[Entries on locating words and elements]
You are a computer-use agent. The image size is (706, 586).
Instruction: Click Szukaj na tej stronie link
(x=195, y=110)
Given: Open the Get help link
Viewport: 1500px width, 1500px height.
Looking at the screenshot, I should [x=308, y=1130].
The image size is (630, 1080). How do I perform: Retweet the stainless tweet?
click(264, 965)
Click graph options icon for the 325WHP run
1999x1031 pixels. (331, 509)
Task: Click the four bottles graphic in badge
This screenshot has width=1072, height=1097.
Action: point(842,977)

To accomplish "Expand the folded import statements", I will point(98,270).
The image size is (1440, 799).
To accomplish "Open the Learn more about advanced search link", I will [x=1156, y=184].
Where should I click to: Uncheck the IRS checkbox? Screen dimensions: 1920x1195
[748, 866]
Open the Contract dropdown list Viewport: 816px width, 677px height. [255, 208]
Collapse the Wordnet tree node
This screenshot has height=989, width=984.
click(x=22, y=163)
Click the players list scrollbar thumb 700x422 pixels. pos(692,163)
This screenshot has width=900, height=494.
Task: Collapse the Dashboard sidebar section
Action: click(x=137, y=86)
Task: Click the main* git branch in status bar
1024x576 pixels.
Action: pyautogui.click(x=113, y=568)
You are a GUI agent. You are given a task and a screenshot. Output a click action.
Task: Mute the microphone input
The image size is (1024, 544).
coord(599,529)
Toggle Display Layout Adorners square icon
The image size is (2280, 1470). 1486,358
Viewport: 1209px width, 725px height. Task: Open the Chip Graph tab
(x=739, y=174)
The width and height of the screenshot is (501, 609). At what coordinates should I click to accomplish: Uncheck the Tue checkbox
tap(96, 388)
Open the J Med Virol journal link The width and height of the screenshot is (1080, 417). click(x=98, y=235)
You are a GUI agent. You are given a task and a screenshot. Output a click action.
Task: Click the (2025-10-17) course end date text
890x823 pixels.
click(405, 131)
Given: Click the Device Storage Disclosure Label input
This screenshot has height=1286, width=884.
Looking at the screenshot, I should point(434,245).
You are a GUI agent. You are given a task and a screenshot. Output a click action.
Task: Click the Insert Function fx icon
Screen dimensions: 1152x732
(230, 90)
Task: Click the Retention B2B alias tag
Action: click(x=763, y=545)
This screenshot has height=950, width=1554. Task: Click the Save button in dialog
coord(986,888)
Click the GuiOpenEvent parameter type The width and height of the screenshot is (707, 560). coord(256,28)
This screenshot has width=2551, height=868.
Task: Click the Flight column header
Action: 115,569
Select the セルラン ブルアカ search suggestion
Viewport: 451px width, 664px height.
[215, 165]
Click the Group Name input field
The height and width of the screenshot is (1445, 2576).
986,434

# [EXERCISE INSTRUCTIONS]
Can you copy out every one of the records above, word for word and line for line?

# [IN RESPONSE]
You are a computer-use agent. The image size is (706, 586).
Instruction: Click Szukaj na tej stronie link
(x=195, y=110)
Given: Open the Get help link
Viewport: 1500px width, 1500px height.
Looking at the screenshot, I should [x=308, y=1130].
The image size is (630, 1080). How do I perform: Retweet the stainless tweet?
click(264, 965)
Click graph options icon for the 325WHP run
1999x1031 pixels. (331, 509)
Task: Click the four bottles graphic in badge
This screenshot has width=1072, height=1097.
Action: point(842,977)

To accomplish "Expand the folded import statements", I will point(98,270).
The image size is (1440, 799).
To accomplish "Open the Learn more about advanced search link", I will [x=1156, y=184].
Where should I click to: Uncheck the IRS checkbox? Screen dimensions: 1920x1195
[748, 866]
Open the Contract dropdown list Viewport: 816px width, 677px height. [255, 208]
Collapse the Wordnet tree node
This screenshot has height=989, width=984.
click(x=22, y=163)
Click the players list scrollbar thumb 700x422 pixels. pos(692,163)
This screenshot has width=900, height=494.
Task: Collapse the Dashboard sidebar section
Action: click(x=137, y=86)
Task: Click the main* git branch in status bar
1024x576 pixels.
Action: pyautogui.click(x=113, y=568)
You are a GUI agent. You are given a task and a screenshot. Output a click action.
Task: Mute the microphone input
The image size is (1024, 544).
coord(599,529)
Toggle Display Layout Adorners square icon
The image size is (2280, 1470). 1486,358
Viewport: 1209px width, 725px height. Task: Open the Chip Graph tab
(x=739, y=174)
The width and height of the screenshot is (501, 609). At what coordinates should I click to accomplish: Uncheck the Tue checkbox
tap(96, 388)
Open the J Med Virol journal link The width and height of the screenshot is (1080, 417). click(x=98, y=235)
You are a GUI agent. You are given a task and a screenshot. Output a click action.
Task: Click the (2025-10-17) course end date text
890x823 pixels.
click(405, 131)
Given: Click the Device Storage Disclosure Label input
This screenshot has height=1286, width=884.
Looking at the screenshot, I should point(434,245).
You are a GUI agent. You are given a task and a screenshot. Output a click action.
Task: Click the Insert Function fx icon
Screen dimensions: 1152x732
(230, 90)
Task: Click the Retention B2B alias tag
Action: click(x=763, y=545)
This screenshot has height=950, width=1554. Task: Click the Save button in dialog
coord(986,888)
Click the GuiOpenEvent parameter type The width and height of the screenshot is (707, 560). coord(256,28)
This screenshot has width=2551, height=868.
Task: Click the Flight column header
Action: 115,569
Select the セルラン ブルアカ search suggestion
Viewport: 451px width, 664px height.
[215, 165]
Click the Group Name input field
The height and width of the screenshot is (1445, 2576).
986,434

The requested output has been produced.